- Instructions for the task -
Write out exactly the lines of the entries below from the one holding "You are a computer-use" to the one holding "Instruction: Click the", inclusive, and leave out all other lines.

- Supplied information -
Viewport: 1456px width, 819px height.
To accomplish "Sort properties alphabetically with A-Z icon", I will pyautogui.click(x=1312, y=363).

...

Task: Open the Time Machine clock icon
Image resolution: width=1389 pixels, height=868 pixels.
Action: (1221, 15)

* * *

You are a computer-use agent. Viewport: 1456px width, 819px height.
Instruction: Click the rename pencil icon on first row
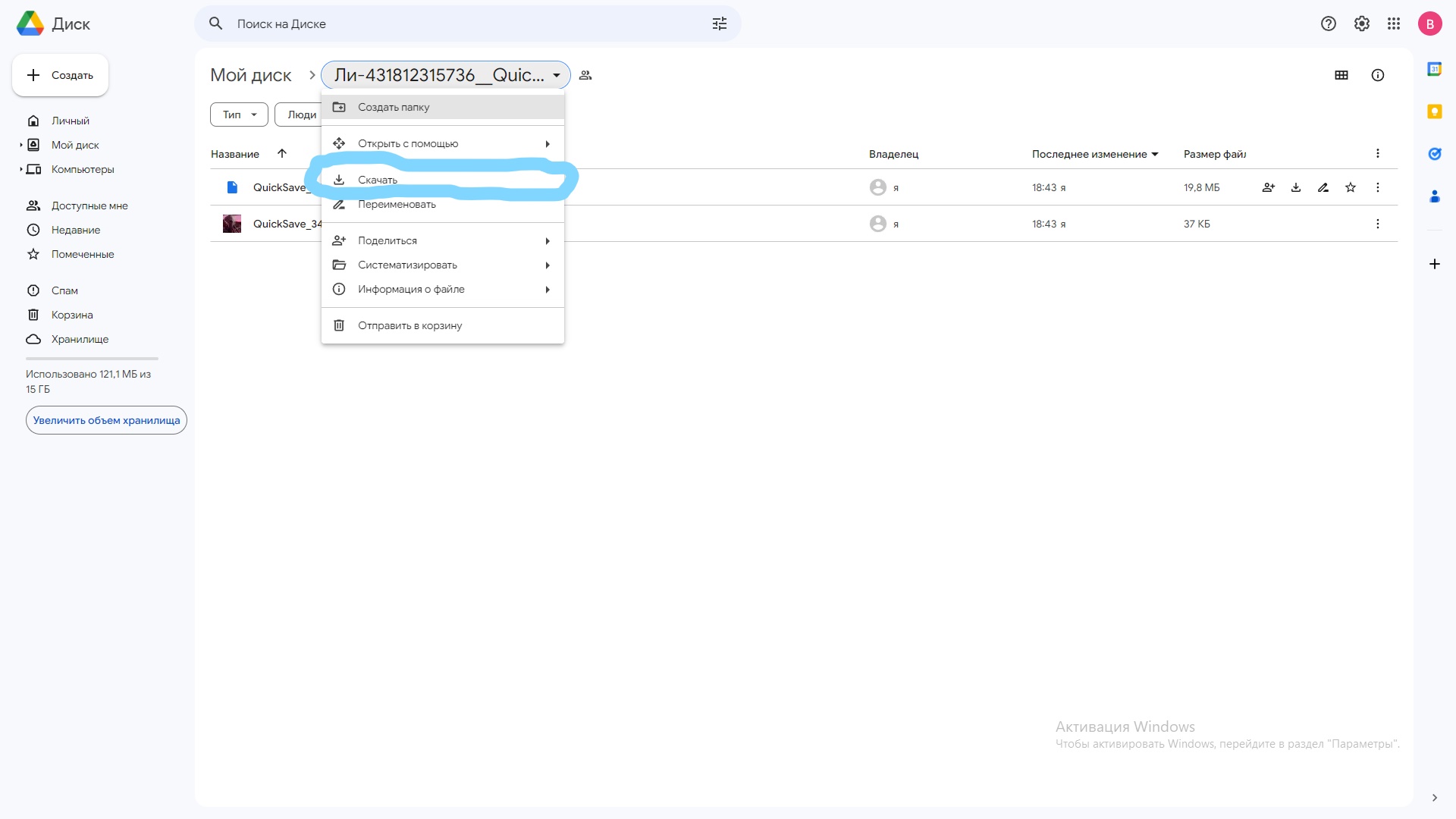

- Result of this task -
You are a computer-use agent. Viewport: 1456px width, 819px height.
Instruction: Click the rename pencil icon on first row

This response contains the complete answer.